Of the several acts with the name Entropia out there, (I found about seven on Metal Archives) this Polish five-piece creates a style of music that is considered “black/sludge/post” even though I’d certainly throw in experimental and electronic. With the exception of guitarist Kuba Colta, these guys have been together since the very beginnings back in 2007. Most interestingly about the band is their use of both a keyboardist (Damian Dudek) as well as a sampler (Michal Dziedzic) that makes for a pretty interesting mix of progressive sludge riffs and slightly spacial electronic elements. Sometimes the bass (Marek Cenkar) and strong drumming (Patryk Budzowski) can completely drown out the electronic elements, but that’s to be expected with a sound as thick as the one I’m witnessing here. Entropia utilize vocals (Cenkar and Dziedzic) but they’re often not necessary as this is the kind of record that is so textually superior that it doesn’t even need working verses or a chorus. Ufonaut is an experiment in the very sense of the word, it is an atmosphere and it draws you in fairly quickly from it’s out of the box and rather bizarre approach to something that I can’t even call black metal. Other than Budzowski’s occasional use of blast beats, there’s very little here that I can even consider to be black metal – at all. I mean, if you’re hearing black metal in some areas, that’s fine; but I feel that with this release the act have become something far more than just black metal. There are very few acts that I just want to sit down and enjoy on a musical level like these gentlemen have delivered, and even if some of the leads and electronic bits have a rough time peering out from the thick sludge of it all, I still want to open my ears up to what I can discern as a rather potent and memorable sound. Why no one else really gave a damn about this one, I’ll never know. I guess there were other things going on in January, like best of lists and whatnot.
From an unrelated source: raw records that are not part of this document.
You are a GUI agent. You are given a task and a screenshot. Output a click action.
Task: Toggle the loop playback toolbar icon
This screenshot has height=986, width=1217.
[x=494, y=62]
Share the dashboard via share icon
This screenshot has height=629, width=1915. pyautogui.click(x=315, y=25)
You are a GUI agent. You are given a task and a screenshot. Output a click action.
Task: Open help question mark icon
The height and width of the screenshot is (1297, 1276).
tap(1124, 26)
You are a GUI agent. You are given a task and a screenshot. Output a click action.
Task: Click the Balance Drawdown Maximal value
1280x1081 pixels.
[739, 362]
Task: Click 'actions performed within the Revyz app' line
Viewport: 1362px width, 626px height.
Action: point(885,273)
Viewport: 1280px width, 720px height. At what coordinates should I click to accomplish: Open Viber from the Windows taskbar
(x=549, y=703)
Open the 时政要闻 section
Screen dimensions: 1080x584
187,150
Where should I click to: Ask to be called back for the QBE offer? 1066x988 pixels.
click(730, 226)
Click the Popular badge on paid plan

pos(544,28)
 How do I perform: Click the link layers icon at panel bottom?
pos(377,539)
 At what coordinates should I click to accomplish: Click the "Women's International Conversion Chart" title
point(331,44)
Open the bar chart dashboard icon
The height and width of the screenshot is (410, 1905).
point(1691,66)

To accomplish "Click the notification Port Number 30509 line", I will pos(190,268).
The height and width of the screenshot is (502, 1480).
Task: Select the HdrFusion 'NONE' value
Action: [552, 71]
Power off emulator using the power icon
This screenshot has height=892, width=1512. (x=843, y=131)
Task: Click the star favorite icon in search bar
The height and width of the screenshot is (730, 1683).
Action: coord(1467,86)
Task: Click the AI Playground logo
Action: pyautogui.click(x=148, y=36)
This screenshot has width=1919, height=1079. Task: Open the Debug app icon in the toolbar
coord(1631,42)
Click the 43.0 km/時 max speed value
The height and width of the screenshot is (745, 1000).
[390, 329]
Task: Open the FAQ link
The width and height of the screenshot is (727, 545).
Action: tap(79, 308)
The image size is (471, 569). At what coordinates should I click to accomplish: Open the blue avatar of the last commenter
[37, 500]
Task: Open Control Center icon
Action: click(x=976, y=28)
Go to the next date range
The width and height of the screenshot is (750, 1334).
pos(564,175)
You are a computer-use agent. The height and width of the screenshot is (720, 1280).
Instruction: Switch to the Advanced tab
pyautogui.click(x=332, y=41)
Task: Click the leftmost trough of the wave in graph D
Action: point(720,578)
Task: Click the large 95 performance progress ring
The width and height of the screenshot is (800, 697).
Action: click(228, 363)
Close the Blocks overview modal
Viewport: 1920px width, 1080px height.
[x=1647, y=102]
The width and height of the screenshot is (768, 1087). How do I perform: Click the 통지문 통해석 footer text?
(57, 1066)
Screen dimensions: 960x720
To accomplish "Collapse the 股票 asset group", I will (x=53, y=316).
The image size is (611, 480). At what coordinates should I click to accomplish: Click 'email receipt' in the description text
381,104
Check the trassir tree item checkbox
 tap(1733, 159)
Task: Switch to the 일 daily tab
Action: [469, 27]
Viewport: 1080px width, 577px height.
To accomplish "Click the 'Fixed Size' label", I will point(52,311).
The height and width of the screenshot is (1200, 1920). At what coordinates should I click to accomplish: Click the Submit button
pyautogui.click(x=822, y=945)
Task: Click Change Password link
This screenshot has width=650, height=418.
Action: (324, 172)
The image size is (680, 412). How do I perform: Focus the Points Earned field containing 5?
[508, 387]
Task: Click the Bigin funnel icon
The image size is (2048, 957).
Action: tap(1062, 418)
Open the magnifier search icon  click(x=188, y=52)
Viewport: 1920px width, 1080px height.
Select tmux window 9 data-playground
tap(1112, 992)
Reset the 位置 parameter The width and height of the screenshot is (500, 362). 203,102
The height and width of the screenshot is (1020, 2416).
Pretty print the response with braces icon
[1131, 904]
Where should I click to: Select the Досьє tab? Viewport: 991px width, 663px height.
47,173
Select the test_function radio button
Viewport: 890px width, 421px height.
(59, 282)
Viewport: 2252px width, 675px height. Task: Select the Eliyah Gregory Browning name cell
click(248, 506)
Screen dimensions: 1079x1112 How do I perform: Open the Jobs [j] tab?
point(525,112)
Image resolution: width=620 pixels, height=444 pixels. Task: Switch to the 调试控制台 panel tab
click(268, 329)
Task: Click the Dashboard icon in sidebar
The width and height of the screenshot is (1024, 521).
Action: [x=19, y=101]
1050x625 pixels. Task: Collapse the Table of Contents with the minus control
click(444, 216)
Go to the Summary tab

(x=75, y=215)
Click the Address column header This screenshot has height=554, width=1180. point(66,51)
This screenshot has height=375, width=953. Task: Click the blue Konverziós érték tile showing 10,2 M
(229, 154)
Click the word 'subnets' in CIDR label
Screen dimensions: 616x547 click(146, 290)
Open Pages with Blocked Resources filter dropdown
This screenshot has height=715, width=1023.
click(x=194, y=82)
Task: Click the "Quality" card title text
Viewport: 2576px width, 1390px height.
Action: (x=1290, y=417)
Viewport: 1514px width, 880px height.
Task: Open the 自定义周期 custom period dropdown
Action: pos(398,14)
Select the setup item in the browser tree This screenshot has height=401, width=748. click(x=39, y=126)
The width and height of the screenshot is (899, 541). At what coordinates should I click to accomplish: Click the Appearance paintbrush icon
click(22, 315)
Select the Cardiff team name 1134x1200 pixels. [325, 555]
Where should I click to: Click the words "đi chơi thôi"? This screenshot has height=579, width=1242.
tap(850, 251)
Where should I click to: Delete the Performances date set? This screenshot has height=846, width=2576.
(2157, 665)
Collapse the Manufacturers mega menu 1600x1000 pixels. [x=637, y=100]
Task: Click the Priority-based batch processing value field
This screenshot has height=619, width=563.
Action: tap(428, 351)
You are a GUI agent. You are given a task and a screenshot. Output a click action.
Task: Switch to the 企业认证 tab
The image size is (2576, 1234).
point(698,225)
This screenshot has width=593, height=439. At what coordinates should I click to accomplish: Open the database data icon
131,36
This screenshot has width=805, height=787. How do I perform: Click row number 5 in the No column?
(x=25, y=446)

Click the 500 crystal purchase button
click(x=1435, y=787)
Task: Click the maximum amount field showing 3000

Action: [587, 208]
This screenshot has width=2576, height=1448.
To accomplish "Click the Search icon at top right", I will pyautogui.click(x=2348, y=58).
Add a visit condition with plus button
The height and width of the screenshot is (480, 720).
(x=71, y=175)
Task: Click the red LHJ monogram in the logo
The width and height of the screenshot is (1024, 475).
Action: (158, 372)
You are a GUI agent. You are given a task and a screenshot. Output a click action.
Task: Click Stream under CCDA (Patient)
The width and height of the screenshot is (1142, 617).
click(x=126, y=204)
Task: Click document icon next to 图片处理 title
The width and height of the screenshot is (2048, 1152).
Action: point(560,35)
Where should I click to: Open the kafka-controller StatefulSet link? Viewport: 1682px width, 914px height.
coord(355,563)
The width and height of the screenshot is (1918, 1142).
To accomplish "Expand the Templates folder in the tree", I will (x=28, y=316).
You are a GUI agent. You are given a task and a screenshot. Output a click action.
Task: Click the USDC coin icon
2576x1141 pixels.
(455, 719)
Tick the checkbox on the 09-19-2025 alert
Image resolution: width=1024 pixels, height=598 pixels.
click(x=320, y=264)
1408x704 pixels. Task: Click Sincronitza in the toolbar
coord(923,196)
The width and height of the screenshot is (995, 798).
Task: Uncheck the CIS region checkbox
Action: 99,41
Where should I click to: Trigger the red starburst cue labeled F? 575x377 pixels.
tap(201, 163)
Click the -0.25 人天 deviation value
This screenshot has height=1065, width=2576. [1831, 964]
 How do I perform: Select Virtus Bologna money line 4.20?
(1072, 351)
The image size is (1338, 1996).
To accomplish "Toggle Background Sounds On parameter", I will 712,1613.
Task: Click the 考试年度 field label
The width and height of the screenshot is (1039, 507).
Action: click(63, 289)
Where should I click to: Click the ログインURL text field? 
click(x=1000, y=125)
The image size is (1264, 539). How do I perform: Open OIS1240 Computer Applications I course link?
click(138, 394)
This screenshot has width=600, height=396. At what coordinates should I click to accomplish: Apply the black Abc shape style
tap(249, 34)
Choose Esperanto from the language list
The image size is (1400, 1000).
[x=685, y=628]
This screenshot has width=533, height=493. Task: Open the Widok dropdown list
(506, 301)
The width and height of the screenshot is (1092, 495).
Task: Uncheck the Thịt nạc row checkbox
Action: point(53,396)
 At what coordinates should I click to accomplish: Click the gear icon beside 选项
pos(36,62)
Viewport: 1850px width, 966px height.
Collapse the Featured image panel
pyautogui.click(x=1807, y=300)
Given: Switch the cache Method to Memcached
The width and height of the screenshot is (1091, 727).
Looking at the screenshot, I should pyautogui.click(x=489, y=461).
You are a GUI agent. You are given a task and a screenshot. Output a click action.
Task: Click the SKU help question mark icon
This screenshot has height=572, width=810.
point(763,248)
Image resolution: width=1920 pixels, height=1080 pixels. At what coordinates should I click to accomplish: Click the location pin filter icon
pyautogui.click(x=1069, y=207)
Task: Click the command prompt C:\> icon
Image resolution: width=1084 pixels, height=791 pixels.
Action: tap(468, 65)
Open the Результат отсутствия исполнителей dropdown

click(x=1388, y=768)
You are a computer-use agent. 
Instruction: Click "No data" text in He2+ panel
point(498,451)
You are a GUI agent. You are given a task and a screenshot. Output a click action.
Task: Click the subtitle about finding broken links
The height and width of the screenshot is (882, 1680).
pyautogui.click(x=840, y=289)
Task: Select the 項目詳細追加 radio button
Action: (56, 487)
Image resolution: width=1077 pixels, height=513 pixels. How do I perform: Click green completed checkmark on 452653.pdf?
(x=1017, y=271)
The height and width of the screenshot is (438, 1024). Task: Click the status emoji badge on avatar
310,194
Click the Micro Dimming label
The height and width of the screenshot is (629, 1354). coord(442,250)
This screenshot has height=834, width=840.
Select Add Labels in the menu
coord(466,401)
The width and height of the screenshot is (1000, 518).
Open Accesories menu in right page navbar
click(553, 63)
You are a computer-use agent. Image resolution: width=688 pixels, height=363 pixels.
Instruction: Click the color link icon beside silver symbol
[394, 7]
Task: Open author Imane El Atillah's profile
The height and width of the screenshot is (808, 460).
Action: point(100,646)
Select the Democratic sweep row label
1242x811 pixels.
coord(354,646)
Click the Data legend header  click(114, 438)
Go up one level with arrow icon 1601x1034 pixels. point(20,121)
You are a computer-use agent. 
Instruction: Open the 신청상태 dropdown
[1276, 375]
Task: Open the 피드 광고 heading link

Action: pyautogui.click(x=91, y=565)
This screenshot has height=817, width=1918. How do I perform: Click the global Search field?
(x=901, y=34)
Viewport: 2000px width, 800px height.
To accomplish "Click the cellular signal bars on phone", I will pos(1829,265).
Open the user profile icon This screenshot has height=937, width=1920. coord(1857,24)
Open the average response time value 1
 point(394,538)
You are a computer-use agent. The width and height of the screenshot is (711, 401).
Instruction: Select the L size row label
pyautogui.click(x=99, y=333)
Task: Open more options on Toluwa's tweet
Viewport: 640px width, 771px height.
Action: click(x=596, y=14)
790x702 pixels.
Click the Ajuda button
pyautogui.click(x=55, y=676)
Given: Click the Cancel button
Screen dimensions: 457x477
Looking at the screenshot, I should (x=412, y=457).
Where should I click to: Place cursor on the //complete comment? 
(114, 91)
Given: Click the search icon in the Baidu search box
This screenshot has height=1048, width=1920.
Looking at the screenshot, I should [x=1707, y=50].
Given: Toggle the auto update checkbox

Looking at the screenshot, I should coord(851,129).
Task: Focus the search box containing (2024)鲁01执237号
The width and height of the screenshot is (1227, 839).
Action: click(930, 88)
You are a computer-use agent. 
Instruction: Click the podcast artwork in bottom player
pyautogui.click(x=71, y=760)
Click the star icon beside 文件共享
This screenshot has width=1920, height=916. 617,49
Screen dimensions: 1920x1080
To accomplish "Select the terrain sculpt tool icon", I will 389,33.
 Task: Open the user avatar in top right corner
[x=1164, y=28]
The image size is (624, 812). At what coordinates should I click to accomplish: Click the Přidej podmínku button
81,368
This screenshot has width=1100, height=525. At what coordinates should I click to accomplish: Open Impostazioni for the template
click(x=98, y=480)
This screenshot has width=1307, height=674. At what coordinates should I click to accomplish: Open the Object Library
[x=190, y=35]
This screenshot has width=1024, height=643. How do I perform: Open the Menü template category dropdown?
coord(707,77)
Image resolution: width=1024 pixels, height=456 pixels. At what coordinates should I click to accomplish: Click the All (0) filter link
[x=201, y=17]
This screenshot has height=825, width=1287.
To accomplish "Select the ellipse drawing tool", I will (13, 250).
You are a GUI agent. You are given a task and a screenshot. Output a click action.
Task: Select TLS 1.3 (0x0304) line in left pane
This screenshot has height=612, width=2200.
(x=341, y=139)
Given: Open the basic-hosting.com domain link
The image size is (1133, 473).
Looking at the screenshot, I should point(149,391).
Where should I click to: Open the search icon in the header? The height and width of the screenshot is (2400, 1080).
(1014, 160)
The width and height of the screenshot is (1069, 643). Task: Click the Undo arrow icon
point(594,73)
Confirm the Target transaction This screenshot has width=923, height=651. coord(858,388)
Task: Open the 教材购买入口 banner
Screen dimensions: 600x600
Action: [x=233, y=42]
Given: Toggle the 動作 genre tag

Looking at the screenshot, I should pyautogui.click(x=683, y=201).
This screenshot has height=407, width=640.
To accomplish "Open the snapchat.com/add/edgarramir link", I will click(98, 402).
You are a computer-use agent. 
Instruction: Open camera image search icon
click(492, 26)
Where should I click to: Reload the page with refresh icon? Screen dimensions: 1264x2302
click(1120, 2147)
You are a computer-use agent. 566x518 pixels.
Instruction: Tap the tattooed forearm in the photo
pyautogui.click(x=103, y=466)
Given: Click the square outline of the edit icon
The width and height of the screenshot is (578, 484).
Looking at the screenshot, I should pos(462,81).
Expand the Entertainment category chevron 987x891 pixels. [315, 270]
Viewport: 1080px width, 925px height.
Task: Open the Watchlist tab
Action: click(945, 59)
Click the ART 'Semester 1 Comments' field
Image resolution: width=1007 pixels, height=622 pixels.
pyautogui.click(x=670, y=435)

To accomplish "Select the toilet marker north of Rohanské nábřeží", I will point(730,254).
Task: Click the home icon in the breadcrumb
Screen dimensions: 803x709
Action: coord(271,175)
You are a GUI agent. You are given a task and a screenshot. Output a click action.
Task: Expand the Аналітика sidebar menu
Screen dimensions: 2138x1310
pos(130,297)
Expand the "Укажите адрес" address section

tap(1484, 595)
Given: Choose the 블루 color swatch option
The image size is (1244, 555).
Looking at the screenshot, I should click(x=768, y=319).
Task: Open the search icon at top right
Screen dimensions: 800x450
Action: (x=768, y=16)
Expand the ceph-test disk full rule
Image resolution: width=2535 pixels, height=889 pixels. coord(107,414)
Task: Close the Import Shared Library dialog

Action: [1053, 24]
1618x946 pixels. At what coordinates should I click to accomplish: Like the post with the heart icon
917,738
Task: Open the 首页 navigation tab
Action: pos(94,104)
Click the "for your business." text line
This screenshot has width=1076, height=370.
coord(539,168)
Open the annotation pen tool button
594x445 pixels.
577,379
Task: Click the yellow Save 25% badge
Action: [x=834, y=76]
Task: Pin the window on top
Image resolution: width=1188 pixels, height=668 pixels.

That being said, anyone who purchases this record is in for a trip. It might sound cruel that I could literally care less about the vocal or lyrical element of this album, but I just consider Cenkar’s screams to be part of the music and they don’t have any bearing on the rest of the performance. Even when these guys utilize djent riffs I don’t feel that I mind, because they’re actually using the riffs in a style that focuses on more than just those damn riffs. Again, I feel that these guys have a few mixing issues but it could very well be my laptop speakers and you might be able to discern other things on your first listen. Ufonaut is definitely the kind of listen that I’d want to experience more than once, and at forty-three minutes you’re not really devoting an awful lot of your time to it. Just don’t go expecting anything familiar in terms of classic black metal and you’ll be alright. I did hear some tremolos here and there and felt some nihilism in the vocals, but I wouldn’t compare this to anyone else out there in the black metal scene. With some exceptions, I still stand behind my earlier observations and feel that it is very hard to consider an act like Entropia to be black metal unless they’re trying very hard for that style. It’s a shame that this one had to wait for so long, but I mean to cover as many of the older releases that stood out as I can. It’s quite obvious that Entropia did and I’m really not in a hurry for them to release another one. They don’t really have anything else that they need to prove after this sophomore and I think you’ll agree that the material here on Ufonaut is good enough. Entropia are a good band and this a good album. That’s a pretty simplistic description, but the album itself is most certainly not. Please give it a listen and experience it for yourself. I really hope that this one isn’t too hard to find, considering that there are so many bands with similar monikers. Perhaps these Polish mad scientists will one day become the definitive version of that moniker, as this record definitely feels promising enough for them to do so.